Following the publication of the amendments to the Regulations, as of 29 October 2021, and subject to acquiring a Hemp Permit from the Department of Agriculture, Land Reform and Rural Development (the Registrar of Plant Improvement), hemp may be imported, exported, cultivated and sold. The Regulations expressly state that:
3(2) …, the following activities relating to hemp shall only be conducted by a person who is in possession of a valid Hemp permit issues by the Registrar of the Act:
- import of plants or propagating material for breeding, research or cultivation;
- propagating of plants by a breeder or researcher in relation to a breeding or research in programme to develop new or improved hemp varieties;
- sale of hemp seed, seedlings, plant and cuttings;
- cultivation of hemp for (i) seed production (ii) seedling production (iii) production of grain or material for industrial purposes;
- cleaning and/or conditioning seed for cultivations; and
- export of plants or propagating material for cultivation purposes.

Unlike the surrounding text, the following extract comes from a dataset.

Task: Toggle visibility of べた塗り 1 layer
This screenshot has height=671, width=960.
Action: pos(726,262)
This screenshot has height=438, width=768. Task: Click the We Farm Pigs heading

The department has also stressed that although hemp and dagga/ marijuana are both species of cannabis, the commercial use of the latter remains prohibited in terms of South African law (in 2018 the Constitution Court decriminalized the personal use of cannabis by adults in private). The differing regulatory laws are based on the different levels of concentration of the THC or the psychoactive compound in cannabis. Hemp is mainly cultivated for agricultural and industrial purposes, and the fibre and oil from the plant are applied in the production of a wide variety of goods (from textiles to paint), and based on its low THC content, it cannot be used as a drug or narcotic. On the other hand, the prohibited high THC-containing cannabis plant is generally used as a drug and for recreational purposes
Statement by the Agriculture, Land Reform and Rural Development: Minister Thoko Didiza on opening of application process for HEMP permits | South African Government (www.gov.za)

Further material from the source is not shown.